SALUTE
Pechino, scoperta scientifica: le malattie provocate dal mancato riposo
Ictus, infarti e altre malattie legate ai disturbi del sonno , l'incredibile scoperta di un gruppo di ricercatori universitari

Il sonno, un elemento estremamente benefico dovrebbe essere considerato come un processo indispensabile nella nostra salute. Gravi i rischi per chi dorme poco, l'allarmante notizia proviene da uno studio condotto nell’Università di Pechino. La squadra di ricercatori che ha portato avanti l’esperimento ha mostrato, in seguito ad una attenta osservazione, come la mancanza di riposo graverebbe sulla nostra salute causando allarmanti conseguenze. Il malumore e una concentrazione non adeguata durante la giornata non sono quindi gli unici effetti negativi portati dall’insonnia; malattie come ictus, infarto, e altre patologie cerebro e cardiovascolari infatti sembrerebbero proprio essere causate dalla privazione del sonno, un disturbo ormai diffuso in tutto il mondo. L’esperimento che ha coinvolto 487.000 persone con un età media di 51 anni, ha dimostrato la sua utilità nel campo della ricerca. “Questi risultati suggeriscono che, se siamo in grado di agire sulle persone che hanno problemi di sonno con terapie comportamentali, potremmo ridurre il numero di casi di ictus, infarti e altre malattie”, ha affermato chiaramente “Liming Li”, ricercatore all’interno della struttura Universitaria.
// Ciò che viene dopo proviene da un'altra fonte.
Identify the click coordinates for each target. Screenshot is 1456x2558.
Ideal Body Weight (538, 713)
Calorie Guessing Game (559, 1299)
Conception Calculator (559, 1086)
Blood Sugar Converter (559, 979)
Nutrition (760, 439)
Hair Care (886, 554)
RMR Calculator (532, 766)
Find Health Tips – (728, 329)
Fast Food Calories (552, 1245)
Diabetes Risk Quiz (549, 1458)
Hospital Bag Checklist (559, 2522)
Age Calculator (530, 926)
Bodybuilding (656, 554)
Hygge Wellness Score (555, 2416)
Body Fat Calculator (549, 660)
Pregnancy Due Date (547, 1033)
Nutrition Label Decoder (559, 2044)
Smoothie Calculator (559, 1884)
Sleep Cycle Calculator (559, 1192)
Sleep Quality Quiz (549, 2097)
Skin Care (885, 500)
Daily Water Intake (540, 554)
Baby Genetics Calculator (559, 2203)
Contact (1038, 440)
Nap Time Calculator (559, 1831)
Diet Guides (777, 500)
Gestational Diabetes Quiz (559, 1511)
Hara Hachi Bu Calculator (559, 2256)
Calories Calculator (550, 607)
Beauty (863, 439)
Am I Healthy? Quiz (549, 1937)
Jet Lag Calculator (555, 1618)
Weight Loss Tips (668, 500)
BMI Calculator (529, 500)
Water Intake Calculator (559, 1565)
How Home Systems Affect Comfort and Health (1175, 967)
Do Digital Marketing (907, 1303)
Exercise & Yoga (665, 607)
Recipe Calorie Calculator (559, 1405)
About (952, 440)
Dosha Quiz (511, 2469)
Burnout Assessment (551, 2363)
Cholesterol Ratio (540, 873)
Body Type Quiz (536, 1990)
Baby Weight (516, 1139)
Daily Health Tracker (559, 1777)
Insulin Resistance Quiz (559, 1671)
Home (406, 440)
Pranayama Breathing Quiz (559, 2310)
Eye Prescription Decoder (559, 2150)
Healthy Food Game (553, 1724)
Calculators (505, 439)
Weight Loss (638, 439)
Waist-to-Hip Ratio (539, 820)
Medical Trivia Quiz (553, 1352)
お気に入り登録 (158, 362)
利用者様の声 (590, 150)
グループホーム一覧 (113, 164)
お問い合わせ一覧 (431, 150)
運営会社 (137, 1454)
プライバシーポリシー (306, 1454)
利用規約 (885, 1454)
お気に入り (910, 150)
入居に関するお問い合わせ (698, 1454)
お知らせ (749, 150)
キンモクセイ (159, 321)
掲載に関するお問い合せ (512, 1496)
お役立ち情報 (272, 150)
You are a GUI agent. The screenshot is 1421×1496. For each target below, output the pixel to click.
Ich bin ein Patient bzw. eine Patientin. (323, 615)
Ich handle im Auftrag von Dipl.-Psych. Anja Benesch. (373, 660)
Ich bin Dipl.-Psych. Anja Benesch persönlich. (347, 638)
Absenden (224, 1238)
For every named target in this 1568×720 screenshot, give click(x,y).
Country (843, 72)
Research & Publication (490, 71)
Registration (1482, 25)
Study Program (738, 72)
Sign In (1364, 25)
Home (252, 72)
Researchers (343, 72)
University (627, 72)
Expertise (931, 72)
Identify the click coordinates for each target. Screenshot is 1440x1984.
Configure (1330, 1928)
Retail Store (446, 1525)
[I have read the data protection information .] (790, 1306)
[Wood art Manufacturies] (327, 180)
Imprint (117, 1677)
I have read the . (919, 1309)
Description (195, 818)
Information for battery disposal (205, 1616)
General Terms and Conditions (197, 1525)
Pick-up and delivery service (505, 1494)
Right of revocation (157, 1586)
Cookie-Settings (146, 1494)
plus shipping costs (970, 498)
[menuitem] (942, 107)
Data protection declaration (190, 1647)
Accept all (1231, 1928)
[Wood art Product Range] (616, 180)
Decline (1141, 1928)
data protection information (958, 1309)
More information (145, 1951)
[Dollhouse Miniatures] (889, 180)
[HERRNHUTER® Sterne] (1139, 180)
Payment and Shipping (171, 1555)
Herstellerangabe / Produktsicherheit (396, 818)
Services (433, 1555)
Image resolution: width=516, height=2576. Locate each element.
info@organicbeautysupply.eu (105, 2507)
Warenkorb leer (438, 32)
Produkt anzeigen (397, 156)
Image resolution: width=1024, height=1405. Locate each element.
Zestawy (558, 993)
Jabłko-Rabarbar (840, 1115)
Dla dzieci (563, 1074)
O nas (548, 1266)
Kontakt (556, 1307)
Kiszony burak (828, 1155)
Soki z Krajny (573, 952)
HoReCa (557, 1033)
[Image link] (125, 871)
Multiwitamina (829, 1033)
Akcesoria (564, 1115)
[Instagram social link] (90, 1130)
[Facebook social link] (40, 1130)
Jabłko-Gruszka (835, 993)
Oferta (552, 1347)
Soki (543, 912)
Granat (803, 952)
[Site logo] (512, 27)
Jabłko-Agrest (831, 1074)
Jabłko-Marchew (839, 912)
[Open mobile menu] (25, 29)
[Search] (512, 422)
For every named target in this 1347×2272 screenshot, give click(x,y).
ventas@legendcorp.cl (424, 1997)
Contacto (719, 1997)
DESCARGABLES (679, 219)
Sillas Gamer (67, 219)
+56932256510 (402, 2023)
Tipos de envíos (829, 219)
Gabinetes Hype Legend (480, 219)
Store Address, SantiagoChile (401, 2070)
Dati utili quindi che rivelano una panoramica sicuramente più ampia riguardo questo tipo di patologie cerebro e cardiovascolari. 

La fase sperimentale

All’inizio della ricerca nessuno dei partecipanti aveva avuto esperienze di ictus o malattie cardiache. Durante la lunga fase sperimentale ai partecipanti è stato chiesto di notare determinati disturbi: il primo ovvero la difficoltà ad addormentarsi o restare addormentato, il secondo lo svegliarsi troppo presto la mattina e il terzo la difficoltà a rimanere concentrati durante il giorno a causa del sonno perso. L’11 % dei partecipanti ha affermato di aver avuto difficoltà ad addormentarsi o restare addormentato, il 10% ha dichiarato di svegliarsi troppo presto e il 2% di non riuscire a mantenere la concentrazione durante il giorno per via della mancanza di sonno. Nel lungo arco di tempo durante il quale è stata effettuata l’analisi sperimentale sono stati rilevati dati agghiaccianti: esattamente 132.034 casi di ictus, infarto e malattie cardiovascolari per i partecipanti che risentivano di uno o più disturbi sopraelencati, inoltre per i partecipanti soggetti a queste difficoltà è stato rilevato il 18% di possibilità in più di sviluppare le suddette patologie rispetto a chi non soffriva di disturbo del sonno. Grazie a questo studio sarà possibile per la scienza far riferimento alla stretta associazione che intercorre tra questo genere di malattie e la prolungata mancanza di riposo. Inoltre nei giovani adulti e nelle persone che già all’inizio della ricerca presentavano problemi di ipertensione è stato evidenziato un legame più forte tra il fenomeno dell’insonnia e le conseguenti malattie elencate.